Preclinical Evidence

Recent preclinical work includes VIP overexpression protecting cognitive function after anesthesia/surgery (2025), VIP-stimulated macrophage anti-SARS-CoV-2 activity via NF-kB modulation (2024), VIP receptor expression changes in multiple sclerosis brain tissue (2024), and exogenous VIP reducing inflammatory responses and improving intestinal barrier integrity (2024).

Drug Interactions & Contraindications

Antihypertensives have a documented additive hypotensive interaction with VIP’s vasodilatory effects. Theoretical interactions include phosphodiesterase inhibitors (VIP signals via cAMP), other vasodilators, immunosuppressants, and corticosteroids (potential synergistic anti-inflammatory effects).

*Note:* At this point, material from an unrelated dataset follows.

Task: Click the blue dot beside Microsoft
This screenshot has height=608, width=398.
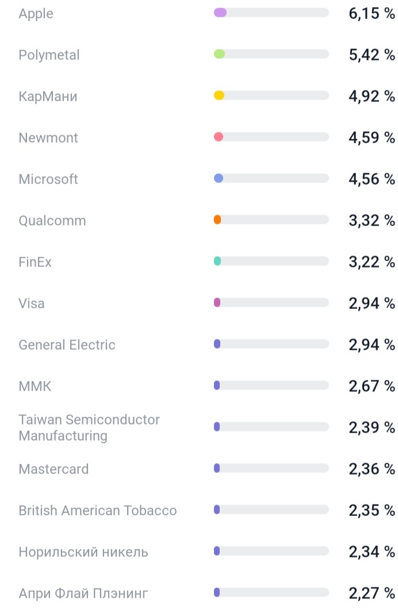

VIP is contraindicated in hypotension or hemodynamic instability (primary safety concern due to vasodilatory effects) and during pregnancy/breastfeeding. Blood pressure monitoring is required during administration. Caution is advised with any drug affecting blood pressure.

Safety & Side Effects

From human trials across multiple indications, the primary safety concern is dose-dependent hypotension due to VPAC1/VPAC2-mediated vasodilation. Other reported effects include facial and body flushing, nausea, diarrhea at high doses, and reflex tachycardia.

In the ulcerative colitis and asthma trials (combined N approximately 180), VIP was generally safe with hypotension as the dose-limiting factor. In the COVID-19 trial (N approximately 120), VIP was well-tolerated with managed hypotension. Theoretical concerns include arrhythmias, immune suppression, and cellular proliferation effects, though these have not been observed at therapeutic doses in trials.

Honest Bottom Line

VIP is a neuropeptide with legitimate biological activity and clinical investigation spanning multiple indications, but no indication has achieved FDA approval. The evidence base consists of 3-5 small RCTs with mixed results. Two distinct research trajectories exist: the controversial Shoemaker CIRS protocol (not validated by mainstream medicine) and the more rigorous Aviptadil COVID-19 ARDS research (encouraging case series data but not yet sufficient for approval).

The CIRS protocol lacks robust clinical validation and is based on observational data. The COVID-19 data requires confirmation in properly blinded trials. VIP is not a proven therapeutic for any condition as of March 2026. Patients should be particularly cautious about pursuing the CIRS protocol outside of clinical trials, and blood pressure monitoring is essential with any VIP administration due to the hypotension risk.